▶ [ÉNONCÉ A] Extrayez des entrées les lignes allant de celle qui contient « What do you see at coordinates (923, 745) » jusqu'à celle qui contient « save icon is », toutes deux comprises, et reproduisez-les sans la moindre modification.

▶ [TEXTE]
"""

C’est lors de cet après-midi visionnage donc que je me suis rappelé d’une chose : quand j’étais un gamin des années 80, Mylène Farmer me faisait peur. Mais comme tout enfant, et c’est un processus psychologique absolument normal, j’ai adoré avoir peur… en continuant à regarder ses clips. Lors de ce moment nostalgie Youtubesque, des choses que j’avais oubliées sont remontées, comme cette poupée super-creepy du clip « Sans contrefaçon » qui me donnait des cauchemars quand j’étais gosse. Et pourtant, je m’en souviens, je regardais ce clip quand il passait à la télé encore et encore, fasciné, mes doigts cachant de façon poreuse mes yeux.
J’ai dès lors compris une chose, moi qui, en tant qu’auteur, écris des histoires à dominante fantastique. Il n’y a pas que des écrivains ou des réalisateurs qui m’ont inspiré. Ça m’a sauté aux yeux : Mylène fait aussi partie de mon imaginaire. Alors que je n’étais qu’enfant, elle a instillé quelque chose en moi avec ses clips dingues, dont certains ont même été diffusés au cinéma, par ailleurs. Autre prouesse. Au cinéma, les gens ! Ça vous en bouche un coin, hein ? Qui d’autre a fait ça en France ? Personne. C’est dire la qualité de ce que vous apprête à montrer. D’ailleurs, plusieurs fois sont sorties dans les années 80-90 des cassettes VHS compilant tous ses clips, réalisés à la manière de court-métrage.
Mylène Farmer : ma sélection des clips « cinéma » à voir absolument une fois dans sa vie
A la sortie de Libertine, j’avais donc 7 ans. À cette époque, on regardait le Top 50 le samedi soir sur Canal+ avec des clips où nudité et sexe étaient présents, à l’heure du souper familial. Quelque part donc, avec sa transgression visuelle, ses textes que personne ne comprenait (forcément, ils sont tous à double sens), sa rousseur incendiaire qu’elle utilisait dans de très rares clips comme une possible référence au Malin, et j’en passe, elle fait partie de ces artistes qui ont nourri mon imaginaire. Et je ne la remercierai jamais assez pour ça.
Voici donc ma sélection de ses clips cinématographiques réalisés dans les années 80, qui m’ont influencé, jeune, et que vous devez absolument découvrir (si vous ne les connaissez pas). Ou revoir. De vrais courts-métrages absolument dingues, dont le plus long dure 18 minutes (!) qui, étrangement, n’ont toujours pas été travaillés en 4K ou proposés en version digitale « cleanée » : ben alors les producteurs, vous attendez quoi ?

"""

▶ [ÉNONCÉ B] D'après le texte sur les clips de Mylène Farmer, quelle est la durée du plus long de ces courts-métrages ?

Données enregistrées
"""

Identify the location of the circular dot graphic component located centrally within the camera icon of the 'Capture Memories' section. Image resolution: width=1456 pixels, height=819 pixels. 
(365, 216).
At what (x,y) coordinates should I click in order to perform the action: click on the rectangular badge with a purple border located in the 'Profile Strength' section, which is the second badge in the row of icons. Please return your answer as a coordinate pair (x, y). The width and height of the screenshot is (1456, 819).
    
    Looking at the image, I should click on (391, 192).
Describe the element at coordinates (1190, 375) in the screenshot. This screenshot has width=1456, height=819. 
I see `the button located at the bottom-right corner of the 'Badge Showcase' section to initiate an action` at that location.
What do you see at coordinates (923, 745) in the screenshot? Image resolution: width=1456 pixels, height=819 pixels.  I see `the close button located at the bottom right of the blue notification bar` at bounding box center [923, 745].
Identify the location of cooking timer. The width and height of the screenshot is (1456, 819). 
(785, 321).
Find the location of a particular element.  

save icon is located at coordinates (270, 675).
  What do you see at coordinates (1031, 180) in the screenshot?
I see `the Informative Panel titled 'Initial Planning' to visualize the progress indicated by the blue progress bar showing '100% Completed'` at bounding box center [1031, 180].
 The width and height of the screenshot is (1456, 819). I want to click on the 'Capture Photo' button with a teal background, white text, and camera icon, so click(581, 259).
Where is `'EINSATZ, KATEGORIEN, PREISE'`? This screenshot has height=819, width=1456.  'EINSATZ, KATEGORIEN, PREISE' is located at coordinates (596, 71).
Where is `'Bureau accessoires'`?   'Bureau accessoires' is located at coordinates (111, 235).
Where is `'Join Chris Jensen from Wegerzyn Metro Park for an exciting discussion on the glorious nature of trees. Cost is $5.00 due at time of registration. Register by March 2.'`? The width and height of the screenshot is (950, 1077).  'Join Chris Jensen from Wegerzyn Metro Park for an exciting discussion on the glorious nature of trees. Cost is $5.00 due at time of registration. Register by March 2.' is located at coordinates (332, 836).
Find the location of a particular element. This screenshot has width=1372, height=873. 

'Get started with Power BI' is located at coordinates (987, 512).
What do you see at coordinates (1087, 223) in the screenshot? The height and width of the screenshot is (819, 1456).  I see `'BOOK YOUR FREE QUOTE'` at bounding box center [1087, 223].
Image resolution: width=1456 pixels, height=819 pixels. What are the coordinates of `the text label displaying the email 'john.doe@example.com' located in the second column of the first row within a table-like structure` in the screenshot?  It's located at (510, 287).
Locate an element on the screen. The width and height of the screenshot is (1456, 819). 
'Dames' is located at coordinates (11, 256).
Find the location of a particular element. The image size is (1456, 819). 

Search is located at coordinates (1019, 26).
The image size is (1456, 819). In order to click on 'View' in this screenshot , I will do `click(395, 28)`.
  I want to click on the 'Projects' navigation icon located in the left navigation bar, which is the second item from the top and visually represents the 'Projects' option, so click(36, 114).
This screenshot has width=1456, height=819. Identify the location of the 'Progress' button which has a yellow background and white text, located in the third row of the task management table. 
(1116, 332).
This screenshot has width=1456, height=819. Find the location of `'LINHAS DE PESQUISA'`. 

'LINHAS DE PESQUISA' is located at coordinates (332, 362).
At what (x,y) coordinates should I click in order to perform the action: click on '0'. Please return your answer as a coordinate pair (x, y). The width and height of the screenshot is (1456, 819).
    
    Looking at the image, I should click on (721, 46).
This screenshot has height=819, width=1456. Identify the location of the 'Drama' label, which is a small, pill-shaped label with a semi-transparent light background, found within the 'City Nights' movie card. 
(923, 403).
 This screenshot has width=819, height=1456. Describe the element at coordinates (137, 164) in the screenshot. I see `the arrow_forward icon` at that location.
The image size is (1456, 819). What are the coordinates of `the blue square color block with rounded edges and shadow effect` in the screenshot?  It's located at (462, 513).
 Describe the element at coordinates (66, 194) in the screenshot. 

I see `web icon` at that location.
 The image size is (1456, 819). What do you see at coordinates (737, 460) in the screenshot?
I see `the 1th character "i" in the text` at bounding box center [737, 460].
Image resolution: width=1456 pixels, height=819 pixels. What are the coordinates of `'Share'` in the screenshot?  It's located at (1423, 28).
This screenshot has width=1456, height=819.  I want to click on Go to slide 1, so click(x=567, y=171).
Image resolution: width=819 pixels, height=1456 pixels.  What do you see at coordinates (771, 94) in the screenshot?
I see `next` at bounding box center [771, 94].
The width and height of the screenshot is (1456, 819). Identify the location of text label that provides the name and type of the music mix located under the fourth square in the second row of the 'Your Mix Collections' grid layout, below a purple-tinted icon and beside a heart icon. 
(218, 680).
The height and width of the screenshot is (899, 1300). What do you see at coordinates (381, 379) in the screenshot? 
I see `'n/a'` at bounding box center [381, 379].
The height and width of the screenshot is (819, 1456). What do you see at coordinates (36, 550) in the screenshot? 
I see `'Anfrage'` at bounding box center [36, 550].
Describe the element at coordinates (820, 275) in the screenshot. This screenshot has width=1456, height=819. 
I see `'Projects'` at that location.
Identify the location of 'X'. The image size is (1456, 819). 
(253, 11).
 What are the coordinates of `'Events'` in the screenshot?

"""

▶ [CORRIGÉ COMPLET A]
What do you see at coordinates (923, 745) in the screenshot? Image resolution: width=1456 pixels, height=819 pixels.  I see `the close button located at the bottom right of the blue notification bar` at bounding box center [923, 745].
Identify the location of cooking timer. The width and height of the screenshot is (1456, 819). 
(785, 321).
Find the location of a particular element.  

save icon is located at coordinates (270, 675).

▶ [CORRIGÉ COMPLET B] 18 minutes.